Те дни позади. Он стал бизнесменом. Закудрявиться ему просто некогда. Да и правду говоря, прозвище намного опередило все пыханья, понюхоны и ширялова. Родители прозвали его Бонгом, когда он только-только встал на ножки, потому что ребенок обожал дверные звонки и всегда подражал их звуку.
«Бин-бонг».
Сидя в «Шеви» – белой невзрачной прокатной машине, – Бонг таращился на здание в стиле ар-деко через улицу. На фасаде жирным курсивом размером под стать рекламному щиту значилось «Анакостия». А ниже – указательный столб с названиями улиц. Он остановился на перекрестке авеню Мартина Лютера Кинга и Гуд-Хоуп-Роуд, то бишь Дорога Доброй Надежды.
«Да уж, Добрая Надежда, хрена лысого», – подумал он.
Уж в чем-чем, а в нищете Бонг толк знал. Он прошел через всю дрянь и погань, видел ее, осязал, обонял и слышал – и да, пробовал на вкус. Подростком он жил в баррио – испаноязычном бедном квартале, высившемся на сваях над рекой, забитой экскрементами. Нет ничего хуже, чем видеть мертвого соседа, ничком плывущего по фекально-бурой воде неведомо куда. Анакостия куда лучше, чем трущобы на родине. Но и это место – выгребная яма, что бы там ни писали в «Вашингтон Пост»:
«Исторический район».
«Прибежище растущего анклава художников».
«Куда безопаснее, потому что Мэрион Барри больше не мэр».
Ерунда.
По мнению Бонга, ни одна уважающая себя канализационная крыса и сдохнуть не пожелает в этой говняной дыре с облупливающейся краской и обветшавшими зданиями. Юго-восток округа Колумбия навевал ему воспоминания о родине, о том, как рос в нищете и довольствовался тем, чем брезговали мясные мухи. А еще район напоминал ему тюрягу. Вот только здесь стальные решетки мешают забраться внутрь, а не удерживают там.

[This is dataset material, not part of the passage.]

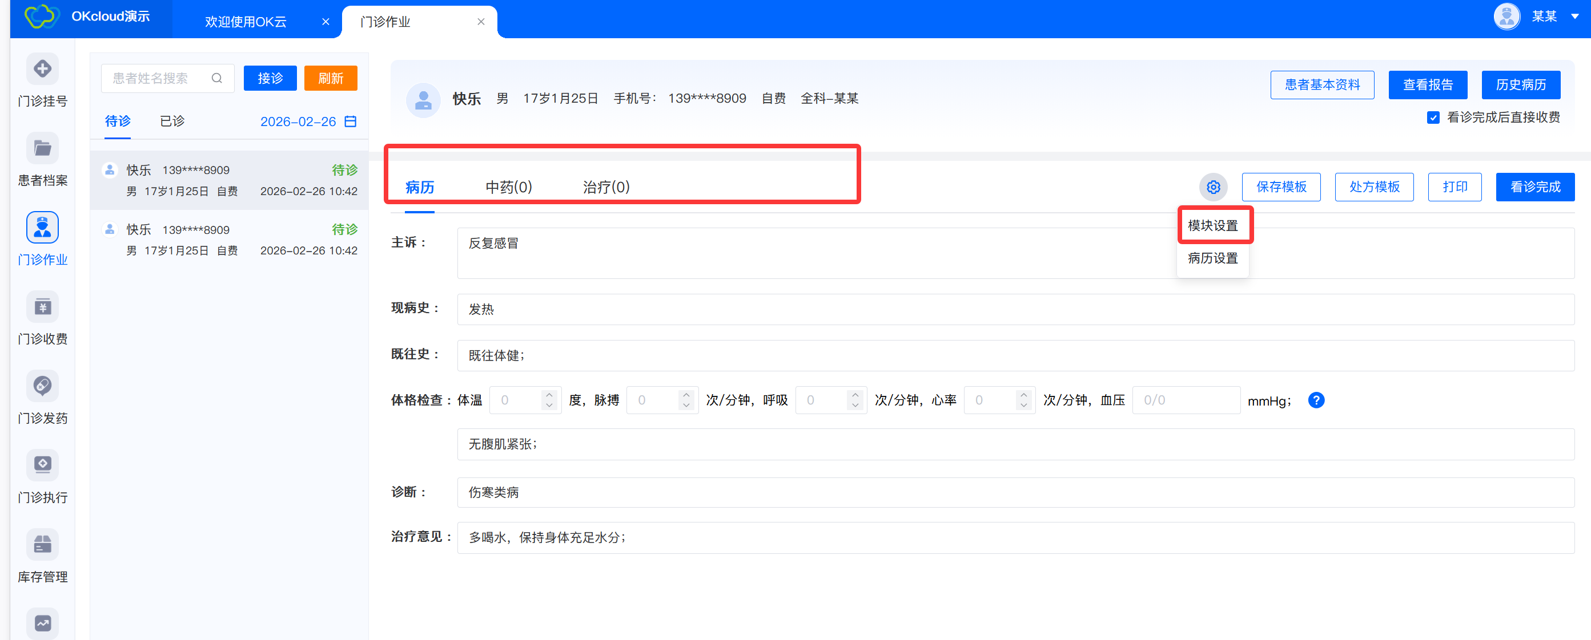Viewport: 1591px width, 640px height.
Task: Open the 门诊发药 pill icon
Action: coord(42,386)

Проехав квартал на восток, он свернул к югу, в район, теперь больше подходящий для жизни. Все кондиционеры здесь смонтированы в окнах вторых этажей – то ли ради прохлады в спальнях, то ли потому, что из рам на первом этаже воры запросто могут выдрать аппараты. Еще два поворота, три минуты на парковку, короткая пешая прогулка вокруг квартала – и он в Пресвятом Сердце.
Церковь внушала ему гордость. Шероховатый оштукатуренный фасад, покрашенный в блекло-рыжий цвет, выглядит удивительно свежим. Нигде ни трещинки. Голубая каемка девственно чиста. Нигде ни намека на облупившуюся краску – бич всей остальной Анакостии.